Aye bu' wie nae mantion of Buckie I ken fine ye're nowt bu' a southerner


----------



## Zebedee (Oct 3, 2007)

What a shame Michel Thomas is dead.

He could have made another fortune here!! :lol: :lol:


----------



## vardy (Sep 1, 2006)

Before your time John! -It was what the little pinafore'd girls used to call a little boy if he was a woos. Granny probably scarred my brother for life! Dinna heat yer water also comes to mind. I used to get that one a lot.


----------



## JackieP (Oct 15, 2006)

johng1974 said:


> A wee Glesga wummin goes intae a butcher shop, where the butcher has just come oot o' the freezer an' is staunin' wi' his haunds ahint his back an' his erse aimed at an electric fire.
> The wee wummin checks oot the display case an' asks, 'Is that yer Ayrshire Bacon?'
> 'Naw,' replies the butcher 'It's jist ma hauns ah'm heatin.'


I actually did a big LOL reading that. Thanks


----------



## greenasthegrass (Oct 27, 2007)

Carol's ya woman! she has used the whole lot and on a regular basis in that chatroom we need a translator sometimes but we getting used to her now! 8O 8O Viv (Litcher) good translator!!!

Greenie


----------



## Tobysmumndad (Nov 12, 2007)

"Fit like the day, min?"
"Nane the w'ar min, nane the w'ar!

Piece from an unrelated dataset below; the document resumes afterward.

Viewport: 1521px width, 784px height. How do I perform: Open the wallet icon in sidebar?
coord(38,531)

Chavvin awa jis fine, ye ken!"

(Fragment of conversation in Lumphanan, or thereabouts ...)


----------



## litcher (Jul 24, 2006)

greenasthegrass said:


> Carol's ya woman! she has used the whole lot and on a regular basis in that chatroom we need a translator sometimes but we getting used to her now! 8O 8O Viv (Litcher) good translator!!!
> 
> Greenie


I learned the lingo when I was at college in Glasgow.

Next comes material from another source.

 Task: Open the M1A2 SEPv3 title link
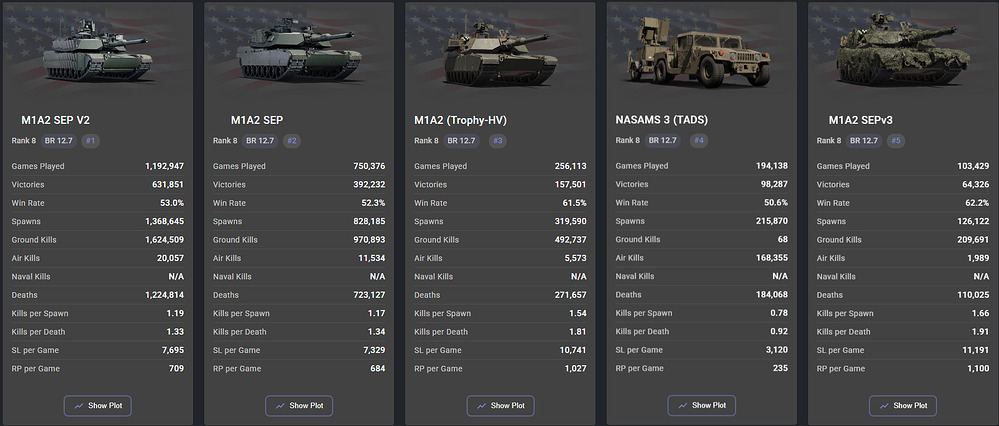point(858,120)
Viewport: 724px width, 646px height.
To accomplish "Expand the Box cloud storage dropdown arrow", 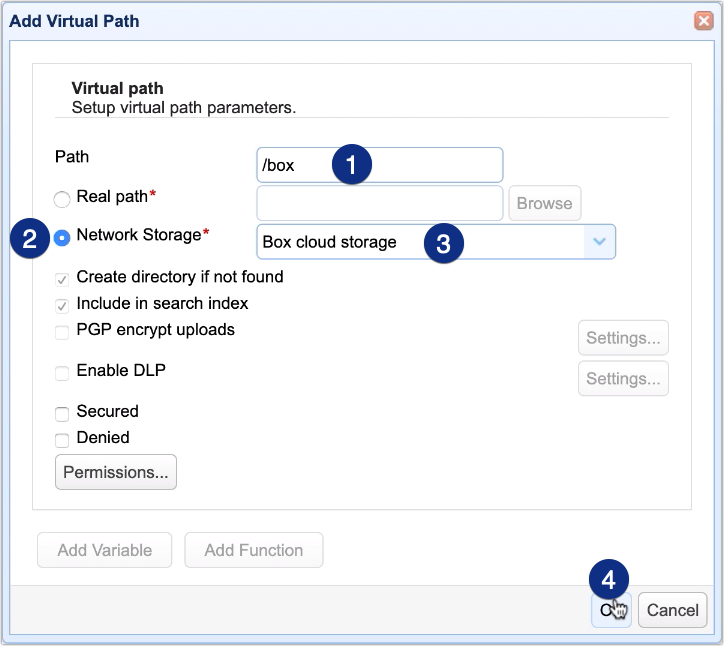I will pos(599,242).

No mention of the Highlands there - we need a translation of Broad Scots too!

Viv


----------



## asprn (Feb 10, 2006)

sallytrafic said:


> Aye bu' wie nae mantion of Buckie I ken fine ye're nowt bu' a southerner


I think perhaps you mean a Teuchter, old chap.

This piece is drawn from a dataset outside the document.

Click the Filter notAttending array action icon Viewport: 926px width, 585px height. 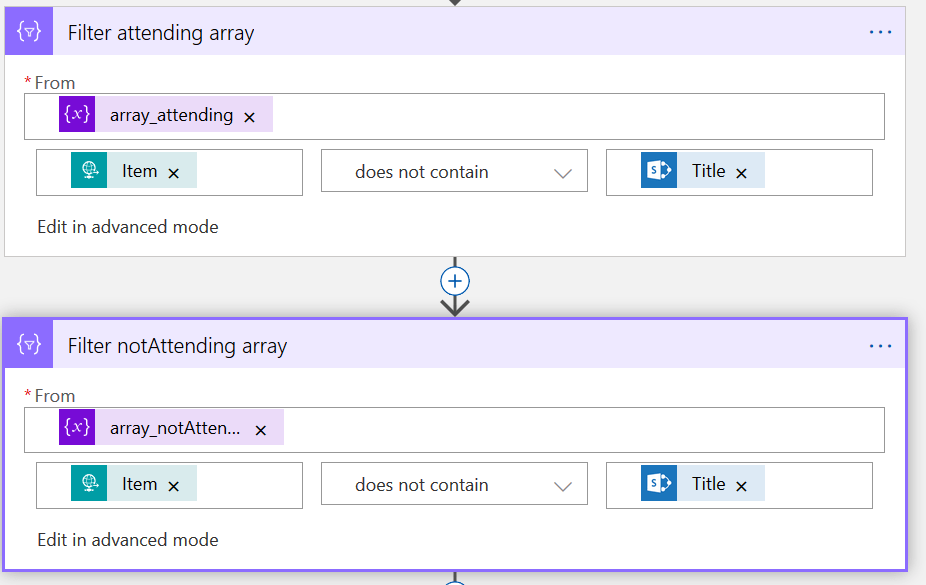click(x=30, y=345)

Anyway, I used to have a friend who introduced himself - in double-quick speech time - as:- "Aye hello ah'm Jimmy Smith frae Portknockie near Buckie Banff". 

I was at a family wedding most of the weekend, and the groom's lot came down from Scotland for the occasion, bringing an excellent Celtic Rock band with them called "Bahookie". The joke was on the English all night and the next day ("Jolly good band. Unusual name too. What does it mean?") 

A >> really good link << for more funnies, if you're interested in the Doggerel...


----------



## sallytrafic (Jan 17, 2006)

If I had wanted to say Teuchter (highlander) I would have Dougie I was referring to his present whereabouts in Kent  and there is a great deal of difference in being from Buckie and imbibing it. Or perhaps not :lol:


----------



## 105109 (Jun 11, 2007)

*Jocks jokes*

Highly amusing perhaps, however when on the phone to areas in England, it is very difficult for us to understand the language.

Works both ways.


----------



## sallytrafic (Jan 17, 2006)

*Re: Jocks jokes*



Jacobite said:


> Highly amusing perhaps, however when on the phone to areas in England, it is very difficult for us to understand the language.
> 
> Works both ways.


You have phones................


----------



## aultymer (Jun 20, 2006)

> You have phones.


Pick a windae Frank

Your leaving!

PS Doreen can stay.


----------